Work to complete :: Reproduce each record exactly.
Data under study Start Marker
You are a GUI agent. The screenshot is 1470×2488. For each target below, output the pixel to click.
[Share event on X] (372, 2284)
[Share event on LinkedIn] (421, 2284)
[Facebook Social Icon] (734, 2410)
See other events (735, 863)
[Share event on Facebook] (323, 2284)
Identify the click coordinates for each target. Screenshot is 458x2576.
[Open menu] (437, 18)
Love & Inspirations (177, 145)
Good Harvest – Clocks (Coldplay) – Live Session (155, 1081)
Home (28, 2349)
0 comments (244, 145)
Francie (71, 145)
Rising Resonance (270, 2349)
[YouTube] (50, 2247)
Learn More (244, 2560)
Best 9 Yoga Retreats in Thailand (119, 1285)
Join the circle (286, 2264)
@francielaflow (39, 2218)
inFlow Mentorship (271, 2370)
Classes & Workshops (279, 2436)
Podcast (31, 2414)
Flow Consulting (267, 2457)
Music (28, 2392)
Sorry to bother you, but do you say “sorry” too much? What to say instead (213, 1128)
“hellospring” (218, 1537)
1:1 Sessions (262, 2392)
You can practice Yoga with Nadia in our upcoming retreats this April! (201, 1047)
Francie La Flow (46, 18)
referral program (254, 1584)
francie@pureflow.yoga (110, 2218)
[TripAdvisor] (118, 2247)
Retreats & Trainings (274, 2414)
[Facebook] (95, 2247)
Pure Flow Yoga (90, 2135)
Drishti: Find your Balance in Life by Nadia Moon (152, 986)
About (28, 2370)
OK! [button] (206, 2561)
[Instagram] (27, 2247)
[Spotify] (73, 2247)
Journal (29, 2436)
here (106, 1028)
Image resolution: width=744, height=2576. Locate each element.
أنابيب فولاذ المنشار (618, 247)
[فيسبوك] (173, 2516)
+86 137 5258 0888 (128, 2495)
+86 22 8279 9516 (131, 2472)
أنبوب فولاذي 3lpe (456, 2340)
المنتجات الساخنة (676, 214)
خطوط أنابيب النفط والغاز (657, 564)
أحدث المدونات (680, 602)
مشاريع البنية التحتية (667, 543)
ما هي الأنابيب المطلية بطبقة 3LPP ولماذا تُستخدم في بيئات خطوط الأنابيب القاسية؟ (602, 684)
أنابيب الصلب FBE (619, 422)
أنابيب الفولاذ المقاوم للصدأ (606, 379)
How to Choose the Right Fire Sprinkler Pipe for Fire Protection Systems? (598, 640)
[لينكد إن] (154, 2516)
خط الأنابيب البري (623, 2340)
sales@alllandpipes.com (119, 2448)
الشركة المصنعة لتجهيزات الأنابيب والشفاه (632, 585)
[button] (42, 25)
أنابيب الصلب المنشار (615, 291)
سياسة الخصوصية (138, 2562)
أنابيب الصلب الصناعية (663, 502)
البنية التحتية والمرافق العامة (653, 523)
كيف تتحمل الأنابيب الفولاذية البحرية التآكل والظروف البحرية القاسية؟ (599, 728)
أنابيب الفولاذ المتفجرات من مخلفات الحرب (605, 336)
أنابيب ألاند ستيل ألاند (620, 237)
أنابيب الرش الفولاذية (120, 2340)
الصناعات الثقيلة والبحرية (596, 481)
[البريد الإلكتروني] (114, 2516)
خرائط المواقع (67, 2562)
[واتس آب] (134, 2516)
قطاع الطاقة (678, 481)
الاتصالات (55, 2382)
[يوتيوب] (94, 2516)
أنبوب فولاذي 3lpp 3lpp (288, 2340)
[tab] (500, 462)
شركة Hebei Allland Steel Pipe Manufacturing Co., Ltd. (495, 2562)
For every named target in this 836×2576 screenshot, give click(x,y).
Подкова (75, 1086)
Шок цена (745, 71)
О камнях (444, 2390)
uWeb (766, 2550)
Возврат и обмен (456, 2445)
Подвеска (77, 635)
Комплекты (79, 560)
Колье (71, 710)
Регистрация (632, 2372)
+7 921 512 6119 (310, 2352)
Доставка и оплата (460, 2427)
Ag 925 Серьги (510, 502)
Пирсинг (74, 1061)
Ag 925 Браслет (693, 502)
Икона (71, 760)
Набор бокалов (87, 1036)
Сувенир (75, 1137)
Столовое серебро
Data under study End Marker
Expected output ::
You are a GUI agent. The screenshot is 1470×2488. For each target below, output the pixel to click.
[Share event on X] (372, 2284)
[Share event on LinkedIn] (421, 2284)
[Facebook Social Icon] (734, 2410)
See other events (735, 863)
[Share event on Facebook] (323, 2284)
Identify the click coordinates for each target. Screenshot is 458x2576.
[Open menu] (437, 18)
Love & Inspirations (177, 145)
Good Harvest – Clocks (Coldplay) – Live Session (155, 1081)
Home (28, 2349)
0 comments (244, 145)
Francie (71, 145)
Rising Resonance (270, 2349)
[YouTube] (50, 2247)
Learn More (244, 2560)
Best 9 Yoga Retreats in Thailand (119, 1285)
Join the circle (286, 2264)
@francielaflow (39, 2218)
inFlow Mentorship (271, 2370)
Classes & Workshops (279, 2436)
Podcast (31, 2414)
Flow Consulting (267, 2457)
Music (28, 2392)
Sorry to bother you, but do you say “sorry” too much? What to say instead (213, 1128)
“hellospring” (218, 1537)
1:1 Sessions (262, 2392)
You can practice Yoga with Nadia in our upcoming retreats this April! (201, 1047)
Francie La Flow (46, 18)
referral program (254, 1584)
francie@pureflow.yoga (110, 2218)
[TripAdvisor] (118, 2247)
Retreats & Trainings (274, 2414)
[Facebook] (95, 2247)
Pure Flow Yoga (90, 2135)
Drishti: Find your Balance in Life by Nadia Moon (152, 986)
About (28, 2370)
OK! [button] (206, 2561)
[Instagram] (27, 2247)
[Spotify] (73, 2247)
Journal (29, 2436)
here (106, 1028)
Image resolution: width=744, height=2576. Locate each element.
أنابيب فولاذ المنشار (618, 247)
[فيسبوك] (173, 2516)
+86 137 5258 0888 (128, 2495)
+86 22 8279 9516 (131, 2472)
أنبوب فولاذي 3lpe (456, 2340)
المنتجات الساخنة (676, 214)
خطوط أنابيب النفط والغاز (657, 564)
أحدث المدونات (680, 602)
مشاريع البنية التحتية (667, 543)
ما هي الأنابيب المطلية بطبقة 3LPP ولماذا تُستخدم في بيئات خطوط الأنابيب القاسية؟ (602, 684)
أنابيب الصلب FBE (619, 422)
أنابيب الفولاذ المقاوم للصدأ (606, 379)
How to Choose the Right Fire Sprinkler Pipe for Fire Protection Systems? (598, 640)
[لينكد إن] (154, 2516)
خط الأنابيب البري (623, 2340)
sales@alllandpipes.com (119, 2448)
الشركة المصنعة لتجهيزات الأنابيب والشفاه (632, 585)
[button] (42, 25)
أنابيب الصلب المنشار (615, 291)
سياسة الخصوصية (138, 2562)
أنابيب الصلب الصناعية (663, 502)
البنية التحتية والمرافق العامة (653, 523)
كيف تتحمل الأنابيب الفولاذية البحرية التآكل والظروف البحرية القاسية؟ (599, 728)
أنابيب الفولاذ المتفجرات من مخلفات الحرب (605, 336)
أنابيب ألاند ستيل ألاند (620, 237)
أنابيب الرش الفولاذية (120, 2340)
الصناعات الثقيلة والبحرية (596, 481)
[البريد الإلكتروني] (114, 2516)
خرائط المواقع (67, 2562)
[واتس آب] (134, 2516)
قطاع الطاقة (678, 481)
الاتصالات (55, 2382)
[يوتيوب] (94, 2516)
أنبوب فولاذي 3lpp 3lpp (288, 2340)
[tab] (500, 462)
شركة Hebei Allland Steel Pipe Manufacturing Co., Ltd. (495, 2562)
For every named target in this 836×2576 screenshot, give click(x,y).
Подкова (75, 1086)
Шок цена (745, 71)
О камнях (444, 2390)
uWeb (766, 2550)
Возврат и обмен (456, 2445)
Подвеска (77, 635)
Комплекты (79, 560)
Колье (71, 710)
Регистрация (632, 2372)
+7 921 512 6119 (310, 2352)
Доставка и оплата (460, 2427)
Ag 925 Серьги (510, 502)
Пирсинг (74, 1061)
Ag 925 Браслет (693, 502)
Икона (71, 760)
Набор бокалов (87, 1036)
Сувенир (75, 1137)
Столовое серебро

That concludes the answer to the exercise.